═══ TASK DATA

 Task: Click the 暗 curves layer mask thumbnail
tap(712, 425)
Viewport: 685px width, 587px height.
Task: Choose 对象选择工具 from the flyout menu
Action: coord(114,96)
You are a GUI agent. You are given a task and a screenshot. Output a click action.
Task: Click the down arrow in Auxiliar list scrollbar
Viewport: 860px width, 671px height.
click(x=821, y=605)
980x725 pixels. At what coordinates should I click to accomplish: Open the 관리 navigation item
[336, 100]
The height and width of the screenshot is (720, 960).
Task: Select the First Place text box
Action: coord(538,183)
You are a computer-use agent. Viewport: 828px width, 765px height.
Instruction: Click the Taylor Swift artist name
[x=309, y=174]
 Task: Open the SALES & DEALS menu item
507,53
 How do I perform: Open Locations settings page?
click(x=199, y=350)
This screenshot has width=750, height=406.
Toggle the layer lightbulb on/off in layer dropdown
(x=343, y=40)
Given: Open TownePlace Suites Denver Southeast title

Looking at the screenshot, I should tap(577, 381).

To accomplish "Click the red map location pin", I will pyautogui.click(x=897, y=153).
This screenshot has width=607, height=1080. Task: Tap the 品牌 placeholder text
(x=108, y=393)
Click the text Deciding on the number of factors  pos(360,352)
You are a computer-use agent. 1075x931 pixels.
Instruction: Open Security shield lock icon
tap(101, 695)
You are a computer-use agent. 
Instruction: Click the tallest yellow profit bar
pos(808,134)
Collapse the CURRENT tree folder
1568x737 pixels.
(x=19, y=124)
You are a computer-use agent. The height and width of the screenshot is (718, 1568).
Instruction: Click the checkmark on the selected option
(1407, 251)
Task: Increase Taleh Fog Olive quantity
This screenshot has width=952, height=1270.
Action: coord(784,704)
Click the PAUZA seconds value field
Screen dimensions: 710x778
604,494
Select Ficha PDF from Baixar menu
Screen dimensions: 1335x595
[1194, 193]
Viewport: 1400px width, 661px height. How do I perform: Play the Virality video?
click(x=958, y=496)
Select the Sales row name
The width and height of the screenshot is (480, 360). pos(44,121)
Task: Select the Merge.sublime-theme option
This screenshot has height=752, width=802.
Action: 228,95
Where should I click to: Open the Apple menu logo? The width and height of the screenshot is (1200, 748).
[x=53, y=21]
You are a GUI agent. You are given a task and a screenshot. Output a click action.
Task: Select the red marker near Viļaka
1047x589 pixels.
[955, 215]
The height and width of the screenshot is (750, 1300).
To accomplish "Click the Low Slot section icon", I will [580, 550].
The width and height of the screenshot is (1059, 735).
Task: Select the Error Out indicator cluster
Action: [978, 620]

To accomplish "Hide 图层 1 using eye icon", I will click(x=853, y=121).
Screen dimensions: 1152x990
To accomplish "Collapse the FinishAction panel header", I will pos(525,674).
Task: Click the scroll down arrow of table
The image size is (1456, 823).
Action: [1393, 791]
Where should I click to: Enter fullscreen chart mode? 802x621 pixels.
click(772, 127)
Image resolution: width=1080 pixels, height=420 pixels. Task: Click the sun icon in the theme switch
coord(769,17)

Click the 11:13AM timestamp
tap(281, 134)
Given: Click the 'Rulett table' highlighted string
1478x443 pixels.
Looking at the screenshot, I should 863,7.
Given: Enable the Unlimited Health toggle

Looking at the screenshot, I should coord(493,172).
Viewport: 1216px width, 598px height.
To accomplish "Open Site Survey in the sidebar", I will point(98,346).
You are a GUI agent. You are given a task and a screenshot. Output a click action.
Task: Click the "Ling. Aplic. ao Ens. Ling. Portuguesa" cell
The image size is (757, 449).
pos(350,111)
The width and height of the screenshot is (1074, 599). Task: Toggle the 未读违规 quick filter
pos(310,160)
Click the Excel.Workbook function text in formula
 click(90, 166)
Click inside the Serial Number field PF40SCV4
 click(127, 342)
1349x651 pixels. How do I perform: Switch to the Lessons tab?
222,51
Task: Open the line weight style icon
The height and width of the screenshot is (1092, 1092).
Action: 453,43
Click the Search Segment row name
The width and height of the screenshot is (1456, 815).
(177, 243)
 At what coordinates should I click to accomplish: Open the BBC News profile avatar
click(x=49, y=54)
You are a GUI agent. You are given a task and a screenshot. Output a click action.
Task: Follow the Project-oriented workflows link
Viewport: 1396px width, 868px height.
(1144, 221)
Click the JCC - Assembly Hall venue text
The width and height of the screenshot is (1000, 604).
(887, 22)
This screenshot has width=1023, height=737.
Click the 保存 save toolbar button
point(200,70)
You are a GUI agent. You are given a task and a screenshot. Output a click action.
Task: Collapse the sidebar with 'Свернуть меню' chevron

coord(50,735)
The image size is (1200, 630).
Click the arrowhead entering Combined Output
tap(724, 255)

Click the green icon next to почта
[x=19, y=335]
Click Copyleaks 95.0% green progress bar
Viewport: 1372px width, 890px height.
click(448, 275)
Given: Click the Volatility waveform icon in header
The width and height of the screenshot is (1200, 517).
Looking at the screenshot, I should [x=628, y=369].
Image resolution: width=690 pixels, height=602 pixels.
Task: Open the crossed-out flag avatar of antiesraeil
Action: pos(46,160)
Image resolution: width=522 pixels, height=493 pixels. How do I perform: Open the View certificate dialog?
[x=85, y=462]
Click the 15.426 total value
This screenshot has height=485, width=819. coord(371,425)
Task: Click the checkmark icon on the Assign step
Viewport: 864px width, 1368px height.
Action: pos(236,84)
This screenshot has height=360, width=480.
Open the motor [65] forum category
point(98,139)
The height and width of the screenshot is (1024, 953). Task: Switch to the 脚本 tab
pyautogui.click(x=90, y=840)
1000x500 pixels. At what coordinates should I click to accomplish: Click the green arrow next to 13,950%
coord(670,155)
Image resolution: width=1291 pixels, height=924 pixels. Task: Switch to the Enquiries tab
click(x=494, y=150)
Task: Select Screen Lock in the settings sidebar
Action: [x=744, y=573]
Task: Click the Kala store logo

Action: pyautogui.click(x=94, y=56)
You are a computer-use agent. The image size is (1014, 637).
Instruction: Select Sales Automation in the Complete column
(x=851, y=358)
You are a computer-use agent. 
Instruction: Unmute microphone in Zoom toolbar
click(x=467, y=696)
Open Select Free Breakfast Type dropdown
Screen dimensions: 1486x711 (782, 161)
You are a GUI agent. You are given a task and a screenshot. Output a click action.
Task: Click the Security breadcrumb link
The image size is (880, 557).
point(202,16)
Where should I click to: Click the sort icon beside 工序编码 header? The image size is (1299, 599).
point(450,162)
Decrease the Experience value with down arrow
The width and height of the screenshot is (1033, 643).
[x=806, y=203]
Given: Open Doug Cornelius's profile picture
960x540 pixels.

══════

* [EXERCISE DIRECTIONS]
Each line of the records above that contains the word "table" should be counted; give the resulting number without further words.

* [SOLUTION TO THE PROBLEM]
2